What is required: Write the part of the records that opens with the line containing "Task: Click the edit" and closes with the line containing "Click start hour" as a JSON list of strings, one string per line, skipping blank lines.

----- Materials provided -----

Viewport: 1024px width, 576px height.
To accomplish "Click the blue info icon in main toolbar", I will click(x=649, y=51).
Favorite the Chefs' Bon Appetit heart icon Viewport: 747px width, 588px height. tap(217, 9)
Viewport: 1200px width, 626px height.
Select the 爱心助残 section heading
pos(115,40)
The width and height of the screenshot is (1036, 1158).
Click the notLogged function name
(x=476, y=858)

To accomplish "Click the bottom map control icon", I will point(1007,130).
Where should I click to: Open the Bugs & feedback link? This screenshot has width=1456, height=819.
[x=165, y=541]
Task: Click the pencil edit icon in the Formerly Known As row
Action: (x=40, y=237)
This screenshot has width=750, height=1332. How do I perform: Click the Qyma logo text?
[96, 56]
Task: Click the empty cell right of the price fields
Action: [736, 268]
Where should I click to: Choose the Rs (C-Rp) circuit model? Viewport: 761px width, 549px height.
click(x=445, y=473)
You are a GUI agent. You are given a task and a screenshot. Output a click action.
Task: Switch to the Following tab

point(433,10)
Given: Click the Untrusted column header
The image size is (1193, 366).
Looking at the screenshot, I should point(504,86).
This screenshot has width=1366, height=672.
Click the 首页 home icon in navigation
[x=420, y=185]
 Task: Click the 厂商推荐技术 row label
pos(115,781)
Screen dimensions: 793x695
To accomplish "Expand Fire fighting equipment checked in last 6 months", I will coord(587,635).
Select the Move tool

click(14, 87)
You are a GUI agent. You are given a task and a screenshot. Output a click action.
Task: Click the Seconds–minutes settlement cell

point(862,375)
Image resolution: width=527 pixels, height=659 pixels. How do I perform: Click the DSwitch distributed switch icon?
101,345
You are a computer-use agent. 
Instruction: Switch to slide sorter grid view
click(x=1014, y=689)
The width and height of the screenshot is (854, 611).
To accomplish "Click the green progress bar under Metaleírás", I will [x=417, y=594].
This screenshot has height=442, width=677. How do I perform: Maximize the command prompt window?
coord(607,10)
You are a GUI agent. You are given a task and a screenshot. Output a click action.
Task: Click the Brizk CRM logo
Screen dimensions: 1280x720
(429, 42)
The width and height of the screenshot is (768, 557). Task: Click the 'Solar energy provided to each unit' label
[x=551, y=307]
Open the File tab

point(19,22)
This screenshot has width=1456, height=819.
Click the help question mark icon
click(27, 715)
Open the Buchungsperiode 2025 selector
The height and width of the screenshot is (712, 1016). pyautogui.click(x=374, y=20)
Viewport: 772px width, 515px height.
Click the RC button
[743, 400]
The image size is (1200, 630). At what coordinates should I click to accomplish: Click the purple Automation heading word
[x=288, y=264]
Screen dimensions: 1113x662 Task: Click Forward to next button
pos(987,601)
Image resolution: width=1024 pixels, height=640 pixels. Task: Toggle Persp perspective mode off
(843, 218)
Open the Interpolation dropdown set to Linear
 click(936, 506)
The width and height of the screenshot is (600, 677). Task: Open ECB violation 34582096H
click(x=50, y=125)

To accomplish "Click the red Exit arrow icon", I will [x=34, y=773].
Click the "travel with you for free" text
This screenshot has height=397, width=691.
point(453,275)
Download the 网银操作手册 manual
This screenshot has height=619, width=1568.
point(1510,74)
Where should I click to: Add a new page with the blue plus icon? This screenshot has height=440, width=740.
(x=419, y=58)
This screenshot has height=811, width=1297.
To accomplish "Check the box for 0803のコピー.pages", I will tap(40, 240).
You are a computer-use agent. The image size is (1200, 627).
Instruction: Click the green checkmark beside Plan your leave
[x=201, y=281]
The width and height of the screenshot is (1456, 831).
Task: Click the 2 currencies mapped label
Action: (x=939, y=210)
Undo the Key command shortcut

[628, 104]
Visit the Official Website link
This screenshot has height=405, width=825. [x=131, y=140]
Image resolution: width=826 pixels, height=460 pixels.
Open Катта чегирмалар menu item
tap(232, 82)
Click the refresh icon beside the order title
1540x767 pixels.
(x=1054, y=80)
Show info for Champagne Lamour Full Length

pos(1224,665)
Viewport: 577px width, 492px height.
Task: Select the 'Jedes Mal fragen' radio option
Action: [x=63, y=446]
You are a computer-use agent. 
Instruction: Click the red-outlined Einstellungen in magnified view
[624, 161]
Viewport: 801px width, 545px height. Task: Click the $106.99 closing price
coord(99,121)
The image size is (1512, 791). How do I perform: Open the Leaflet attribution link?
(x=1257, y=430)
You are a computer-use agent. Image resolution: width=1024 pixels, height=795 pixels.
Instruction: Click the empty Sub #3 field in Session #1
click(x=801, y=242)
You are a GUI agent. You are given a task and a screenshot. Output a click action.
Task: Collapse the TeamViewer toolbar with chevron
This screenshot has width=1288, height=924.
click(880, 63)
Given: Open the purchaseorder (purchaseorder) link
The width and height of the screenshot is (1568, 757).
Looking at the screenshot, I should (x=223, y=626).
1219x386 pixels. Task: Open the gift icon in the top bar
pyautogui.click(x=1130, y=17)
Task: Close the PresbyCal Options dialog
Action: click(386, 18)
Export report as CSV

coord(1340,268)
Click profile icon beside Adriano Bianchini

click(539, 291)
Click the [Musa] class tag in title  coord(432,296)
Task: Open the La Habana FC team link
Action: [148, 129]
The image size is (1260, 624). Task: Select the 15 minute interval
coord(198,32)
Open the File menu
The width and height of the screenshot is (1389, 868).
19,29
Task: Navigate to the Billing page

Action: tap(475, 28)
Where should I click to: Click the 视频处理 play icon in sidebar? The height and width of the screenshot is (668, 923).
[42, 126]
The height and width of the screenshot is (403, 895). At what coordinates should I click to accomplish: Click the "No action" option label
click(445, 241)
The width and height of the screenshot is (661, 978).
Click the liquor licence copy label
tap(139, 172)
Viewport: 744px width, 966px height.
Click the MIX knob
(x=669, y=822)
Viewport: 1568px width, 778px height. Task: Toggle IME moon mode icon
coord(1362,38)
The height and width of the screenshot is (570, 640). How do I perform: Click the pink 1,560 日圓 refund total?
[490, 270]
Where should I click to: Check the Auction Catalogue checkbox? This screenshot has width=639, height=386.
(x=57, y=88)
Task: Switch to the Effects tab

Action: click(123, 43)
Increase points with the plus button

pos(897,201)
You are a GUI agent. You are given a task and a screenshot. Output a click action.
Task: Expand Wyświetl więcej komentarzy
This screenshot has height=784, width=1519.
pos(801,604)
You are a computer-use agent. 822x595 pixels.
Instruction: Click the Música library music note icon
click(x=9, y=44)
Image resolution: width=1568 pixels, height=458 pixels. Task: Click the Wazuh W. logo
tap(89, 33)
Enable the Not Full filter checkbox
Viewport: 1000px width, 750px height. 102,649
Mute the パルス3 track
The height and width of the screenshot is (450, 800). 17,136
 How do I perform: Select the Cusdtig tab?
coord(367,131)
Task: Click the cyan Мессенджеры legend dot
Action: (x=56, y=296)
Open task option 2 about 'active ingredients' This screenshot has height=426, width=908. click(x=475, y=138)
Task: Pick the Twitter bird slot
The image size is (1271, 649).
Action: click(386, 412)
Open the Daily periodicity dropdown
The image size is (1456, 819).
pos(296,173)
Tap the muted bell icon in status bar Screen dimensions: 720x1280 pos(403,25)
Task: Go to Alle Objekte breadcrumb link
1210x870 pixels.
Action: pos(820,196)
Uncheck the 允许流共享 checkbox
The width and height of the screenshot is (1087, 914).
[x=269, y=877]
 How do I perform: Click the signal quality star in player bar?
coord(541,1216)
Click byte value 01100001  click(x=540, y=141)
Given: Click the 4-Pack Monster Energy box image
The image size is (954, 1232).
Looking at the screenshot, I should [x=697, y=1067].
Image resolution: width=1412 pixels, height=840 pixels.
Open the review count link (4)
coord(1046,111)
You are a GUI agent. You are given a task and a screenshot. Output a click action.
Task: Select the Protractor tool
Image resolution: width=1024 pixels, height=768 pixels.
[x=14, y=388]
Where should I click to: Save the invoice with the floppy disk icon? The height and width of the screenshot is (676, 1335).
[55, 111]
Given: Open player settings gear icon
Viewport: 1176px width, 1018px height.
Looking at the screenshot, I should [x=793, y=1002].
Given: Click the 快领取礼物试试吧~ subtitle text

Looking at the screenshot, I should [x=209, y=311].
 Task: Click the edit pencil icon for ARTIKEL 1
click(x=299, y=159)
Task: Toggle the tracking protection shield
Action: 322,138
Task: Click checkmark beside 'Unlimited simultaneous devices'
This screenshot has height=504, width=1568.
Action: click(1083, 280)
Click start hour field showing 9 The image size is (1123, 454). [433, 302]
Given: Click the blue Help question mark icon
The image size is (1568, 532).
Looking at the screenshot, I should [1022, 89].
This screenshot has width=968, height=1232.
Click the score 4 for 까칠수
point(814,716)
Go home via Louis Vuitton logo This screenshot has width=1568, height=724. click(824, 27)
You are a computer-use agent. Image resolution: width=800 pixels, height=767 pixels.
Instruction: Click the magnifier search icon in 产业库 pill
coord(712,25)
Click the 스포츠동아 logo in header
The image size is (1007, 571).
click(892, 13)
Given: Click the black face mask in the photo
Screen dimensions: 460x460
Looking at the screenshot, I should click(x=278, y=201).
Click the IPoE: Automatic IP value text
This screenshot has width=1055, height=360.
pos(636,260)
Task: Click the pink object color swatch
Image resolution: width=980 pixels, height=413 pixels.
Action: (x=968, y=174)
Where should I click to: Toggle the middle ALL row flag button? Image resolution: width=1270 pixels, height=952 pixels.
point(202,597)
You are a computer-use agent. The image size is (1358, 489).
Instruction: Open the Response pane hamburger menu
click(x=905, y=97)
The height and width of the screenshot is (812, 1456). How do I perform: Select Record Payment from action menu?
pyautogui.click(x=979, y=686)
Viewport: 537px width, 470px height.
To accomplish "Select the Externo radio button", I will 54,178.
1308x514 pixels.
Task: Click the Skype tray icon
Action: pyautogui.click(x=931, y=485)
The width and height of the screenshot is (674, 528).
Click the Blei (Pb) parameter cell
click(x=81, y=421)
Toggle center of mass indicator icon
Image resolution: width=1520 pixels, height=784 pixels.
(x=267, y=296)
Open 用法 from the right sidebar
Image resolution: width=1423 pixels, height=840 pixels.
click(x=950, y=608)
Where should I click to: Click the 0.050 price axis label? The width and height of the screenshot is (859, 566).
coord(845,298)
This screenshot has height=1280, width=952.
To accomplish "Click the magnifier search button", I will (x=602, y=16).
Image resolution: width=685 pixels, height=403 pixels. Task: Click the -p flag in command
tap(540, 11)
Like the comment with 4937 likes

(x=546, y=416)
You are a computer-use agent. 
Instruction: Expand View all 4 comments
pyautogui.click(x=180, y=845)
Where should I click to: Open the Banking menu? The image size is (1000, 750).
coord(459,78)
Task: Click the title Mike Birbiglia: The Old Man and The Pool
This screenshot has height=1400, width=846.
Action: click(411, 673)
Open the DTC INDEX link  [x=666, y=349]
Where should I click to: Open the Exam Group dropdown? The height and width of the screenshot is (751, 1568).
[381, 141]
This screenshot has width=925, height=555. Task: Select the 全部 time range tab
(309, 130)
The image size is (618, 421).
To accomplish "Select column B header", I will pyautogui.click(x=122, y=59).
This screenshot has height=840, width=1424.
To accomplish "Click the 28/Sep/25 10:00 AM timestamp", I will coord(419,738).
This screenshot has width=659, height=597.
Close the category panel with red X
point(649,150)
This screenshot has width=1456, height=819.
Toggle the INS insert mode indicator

-----

Problem solution:
[
  " Task: Click the edit pencil icon for ARTIKEL 1",
  "click(x=299, y=159)",
  "Task: Toggle the tracking protection shield",
  "Action: 322,138",
  "Task: Click checkmark beside 'Unlimited simultaneous devices'",
  "This screenshot has height=504, width=1568.",
  "Action: click(1083, 280)",
  "Click start hour field showing 9 The image size is (1123, 454). [433, 302]"
]